AzhureRaven
/

rico-diffusion

+---
+license: creativeml-openrail-m
+language:
+- en
+library_name: diffusers
+pipeline_tag: text-to-image
+inference:
+  parameters:
+    width: 384
+    height: 640
+    clip_skip: 2
+    guidance_scale: 7.5
+    num_inference_steps: 20
+widget:
+  - text: "red Toolbar Upper Top containing Text Left Login inside and white Input Upper Top and white Input Lower Top and red Button login Upper Middle, Android UI, Medical, white background"
+---
+# Rico Diffusion V0.5 Model Card
+This is a final project of mine where I fine-tuned a Stable Diffusion 1.5 model to create Android Mockups at 384x640 with GLIGEN (https://gligen.github.io) to control UI component positions. However, there are designs at 448x576 primarily modal dialogs.
+I used EveryDream2 (https://github.com/victorchall/EveryDream2trainer) to fine-tune the model on the Rico Dataset (http://www.interactionmining.org/rico.html) of UI Screenshots where I wrote a Python script to parse over the Semantic Annotations part of the dataset to create the captions for each screenshot as well as using the Play Store and UI Metadata to use the app categories as extra tags. I have also cropped each UI component of a given screenshot (with exceptions) and labeled them accordingly so that I can train the model on individual components first before going for the whole screenshot.
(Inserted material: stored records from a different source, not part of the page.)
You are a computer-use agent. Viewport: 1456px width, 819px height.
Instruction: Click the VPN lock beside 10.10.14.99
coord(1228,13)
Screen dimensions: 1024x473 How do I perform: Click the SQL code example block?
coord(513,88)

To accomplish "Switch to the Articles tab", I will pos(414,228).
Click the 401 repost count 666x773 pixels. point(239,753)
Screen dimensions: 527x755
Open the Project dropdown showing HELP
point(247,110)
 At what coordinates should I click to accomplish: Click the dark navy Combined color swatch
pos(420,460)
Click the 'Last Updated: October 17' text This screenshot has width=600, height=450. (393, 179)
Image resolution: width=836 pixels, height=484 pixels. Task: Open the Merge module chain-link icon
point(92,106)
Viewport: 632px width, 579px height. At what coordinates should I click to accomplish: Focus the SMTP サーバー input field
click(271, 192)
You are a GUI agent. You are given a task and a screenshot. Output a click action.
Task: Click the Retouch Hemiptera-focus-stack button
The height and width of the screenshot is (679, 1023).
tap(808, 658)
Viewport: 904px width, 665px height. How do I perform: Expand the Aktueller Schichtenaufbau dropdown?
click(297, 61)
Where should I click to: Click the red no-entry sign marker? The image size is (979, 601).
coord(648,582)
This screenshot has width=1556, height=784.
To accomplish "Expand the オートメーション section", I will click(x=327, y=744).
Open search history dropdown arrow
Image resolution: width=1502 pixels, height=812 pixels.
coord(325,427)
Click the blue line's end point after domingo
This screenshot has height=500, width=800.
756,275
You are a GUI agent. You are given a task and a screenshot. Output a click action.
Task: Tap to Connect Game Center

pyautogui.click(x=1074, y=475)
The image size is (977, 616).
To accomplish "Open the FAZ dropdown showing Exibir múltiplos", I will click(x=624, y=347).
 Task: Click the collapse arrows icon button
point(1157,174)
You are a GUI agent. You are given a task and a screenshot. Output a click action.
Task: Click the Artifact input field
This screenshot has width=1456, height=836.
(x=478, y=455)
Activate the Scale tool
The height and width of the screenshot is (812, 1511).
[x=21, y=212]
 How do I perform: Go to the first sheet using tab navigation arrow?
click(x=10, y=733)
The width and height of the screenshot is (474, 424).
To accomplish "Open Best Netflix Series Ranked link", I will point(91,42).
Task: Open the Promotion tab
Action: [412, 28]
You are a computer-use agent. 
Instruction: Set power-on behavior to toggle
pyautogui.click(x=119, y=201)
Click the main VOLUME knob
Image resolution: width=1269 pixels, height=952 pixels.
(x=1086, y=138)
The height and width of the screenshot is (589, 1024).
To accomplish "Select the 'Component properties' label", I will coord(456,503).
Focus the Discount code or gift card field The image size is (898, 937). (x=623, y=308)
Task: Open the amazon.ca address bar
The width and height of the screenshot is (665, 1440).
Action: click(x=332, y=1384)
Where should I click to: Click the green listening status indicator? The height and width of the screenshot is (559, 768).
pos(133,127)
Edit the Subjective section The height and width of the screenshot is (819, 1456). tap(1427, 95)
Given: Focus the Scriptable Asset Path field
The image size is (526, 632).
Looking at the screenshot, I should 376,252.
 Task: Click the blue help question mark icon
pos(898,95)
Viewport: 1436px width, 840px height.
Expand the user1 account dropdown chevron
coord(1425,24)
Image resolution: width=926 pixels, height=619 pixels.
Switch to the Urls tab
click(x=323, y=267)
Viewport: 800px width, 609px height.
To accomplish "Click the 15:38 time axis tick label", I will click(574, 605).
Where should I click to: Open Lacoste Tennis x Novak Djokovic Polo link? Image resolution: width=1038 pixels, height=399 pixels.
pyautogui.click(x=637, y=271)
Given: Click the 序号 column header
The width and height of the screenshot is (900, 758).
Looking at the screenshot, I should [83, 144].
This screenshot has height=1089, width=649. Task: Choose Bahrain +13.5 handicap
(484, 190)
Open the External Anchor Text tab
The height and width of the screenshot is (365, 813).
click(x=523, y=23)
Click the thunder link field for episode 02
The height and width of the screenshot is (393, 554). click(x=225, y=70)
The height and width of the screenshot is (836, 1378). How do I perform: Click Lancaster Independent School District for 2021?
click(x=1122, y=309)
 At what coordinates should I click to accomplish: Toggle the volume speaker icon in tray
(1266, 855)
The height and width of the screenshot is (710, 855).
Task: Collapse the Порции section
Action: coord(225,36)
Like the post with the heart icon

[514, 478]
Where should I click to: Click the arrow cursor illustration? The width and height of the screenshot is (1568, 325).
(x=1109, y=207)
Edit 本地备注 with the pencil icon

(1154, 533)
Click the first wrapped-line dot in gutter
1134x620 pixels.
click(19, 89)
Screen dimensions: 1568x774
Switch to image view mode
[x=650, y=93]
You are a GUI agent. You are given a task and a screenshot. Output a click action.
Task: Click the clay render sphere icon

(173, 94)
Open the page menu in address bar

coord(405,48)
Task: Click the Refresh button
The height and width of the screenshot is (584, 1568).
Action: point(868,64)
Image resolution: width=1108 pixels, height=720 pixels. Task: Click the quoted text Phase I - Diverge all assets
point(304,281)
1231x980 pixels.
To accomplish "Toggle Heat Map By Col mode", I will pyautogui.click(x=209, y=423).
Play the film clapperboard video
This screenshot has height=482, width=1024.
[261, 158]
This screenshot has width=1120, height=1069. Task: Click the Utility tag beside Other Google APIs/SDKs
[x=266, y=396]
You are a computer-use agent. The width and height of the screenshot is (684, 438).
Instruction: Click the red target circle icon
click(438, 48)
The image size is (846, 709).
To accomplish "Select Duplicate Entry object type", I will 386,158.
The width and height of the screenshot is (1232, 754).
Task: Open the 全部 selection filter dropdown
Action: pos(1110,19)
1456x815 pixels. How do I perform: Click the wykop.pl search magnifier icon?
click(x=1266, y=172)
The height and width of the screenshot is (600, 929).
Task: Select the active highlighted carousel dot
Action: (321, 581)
+In other words, I use a Python script run in Colab to process the Rico dataset into a new dataset containing UI Screenshots and their captions alongside individual UI components with their captions. I primarily split the individual components into two groups for the training process based on the total pixel count of 512x512 = 262,144; components smaller than the threshold are grouped into the small component group, whereas components bigger than that are in the big component group. The model is trained on those groups separately before finally training on the full UIs.
+# Training
+I did 6 training sessions for 20 epochs, taking approximately 138.5 hours to train on an NVIDIA GeForce RTX 3060 12GB. I had to split the small components into 4 parts due to the size (571.5k data) freezing the computer and are trained at batch size 7 and resolution 384 for 4 sessions, the first for 3 epochs and the rest for 2 epochs. The model is then trained on the big components (34.5k data) at batch size 5 and resolution 448 for 6 epochs and finally on the full UIs (65.5k data) at batch size 4 and resolution 512 for 5 epochs. I first did the final session with validation before backing up and redoing it without it to have the model trained on all of the UIs.
+I have uploaded all of the related training configurations used in EveryDream2. The order of the main configuration files used is as follows: "rico_diffusion_v2_comp.json", "rico_diffusion_v2_comp_image.json", "rico_diffusion_v2_comp_icon.json", "rico_diffusion_v2_comp_text_button.json", "rico_diffusion_v2_comp_big", and finally "rico_diffusion.json". "rico_diffusion_v2_full" is the validation version of the final session before backing up and redoing it with "rico_diffusion.json".
+The final model turned out decently well at creating Android UI mockups. It's still not optimal, especially with many UI components (10 or more) but it is still far better than the base model given that I had to limit the amount of training epochs and batch size due to the limited hardware I have access to.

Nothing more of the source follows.